> _CHALLENGE_: Rescale the material from the line with "The image size is (1272, 952)." through the line with "[x=936, y=327]", both included, and write those lines out again with the requests unchanged. Multiply every coordinate in the answers by 0.4 and round each to a whole number, with halves rounded up.

======== DATA PROVIDED ========

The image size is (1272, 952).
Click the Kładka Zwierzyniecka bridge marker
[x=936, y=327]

========
======== DATA PROVIDED ========

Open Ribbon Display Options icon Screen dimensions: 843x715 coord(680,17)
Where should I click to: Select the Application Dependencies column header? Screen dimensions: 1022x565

========
======== DATA PROVIDED ========

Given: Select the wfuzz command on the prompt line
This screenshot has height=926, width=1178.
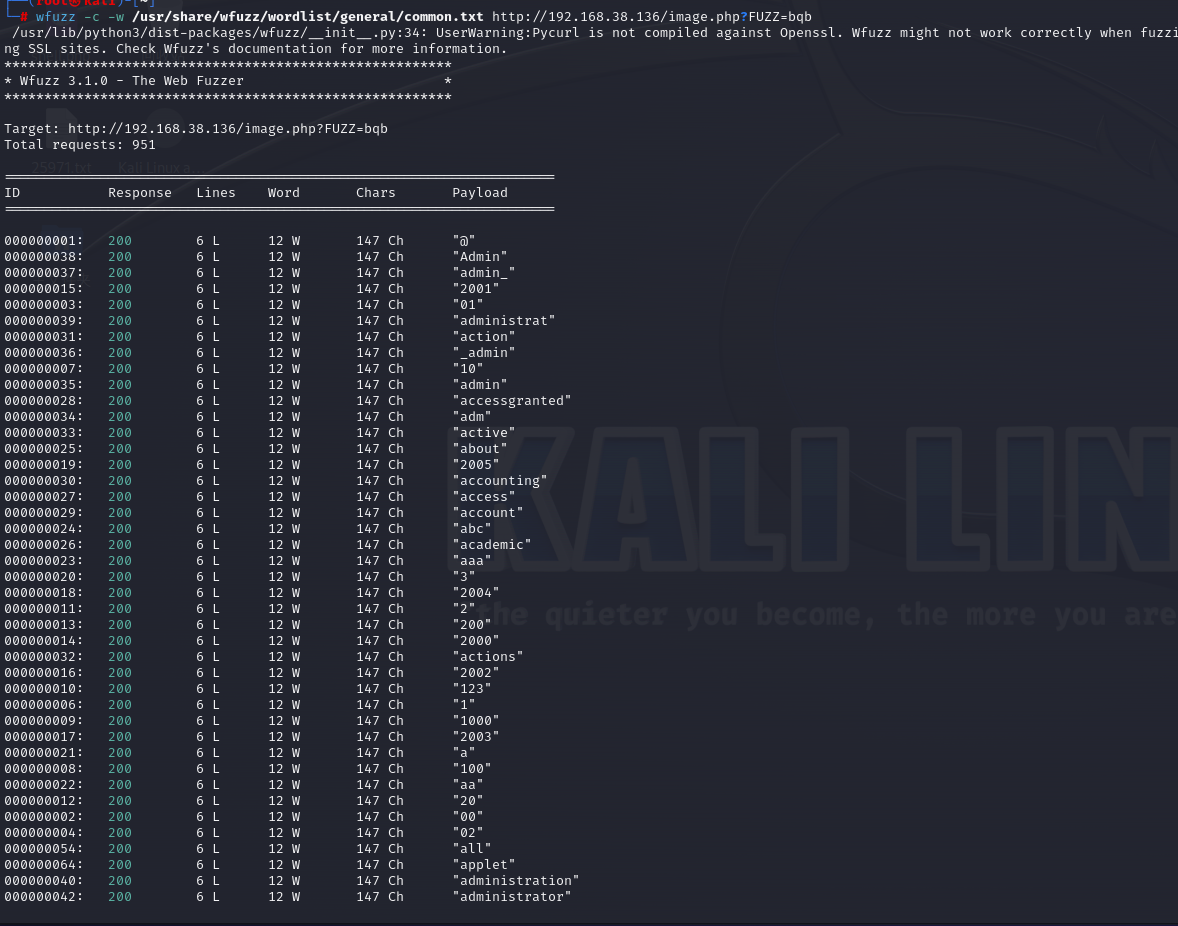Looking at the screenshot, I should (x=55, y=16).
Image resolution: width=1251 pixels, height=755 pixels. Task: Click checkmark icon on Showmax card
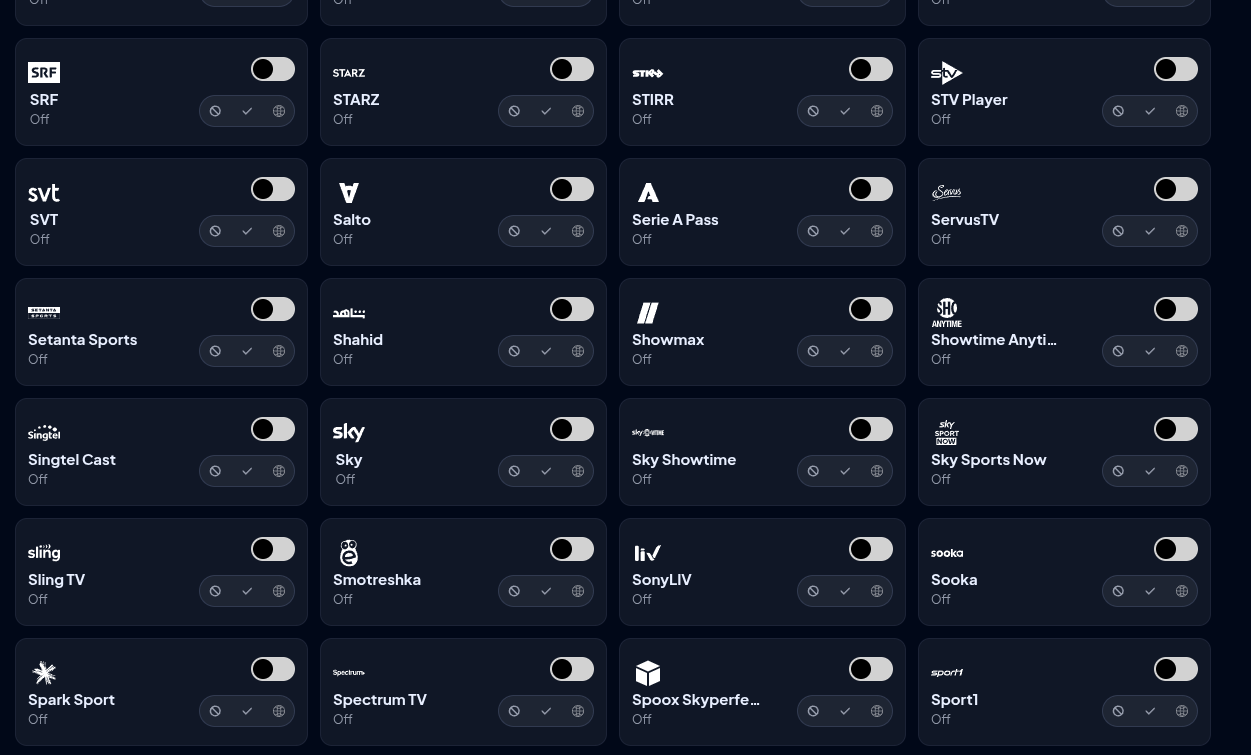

========

> _ANSWER TO THE TASK_:
The image size is (1272, 952).
Click the Kładka Zwierzyniecka bridge marker
[x=374, y=131]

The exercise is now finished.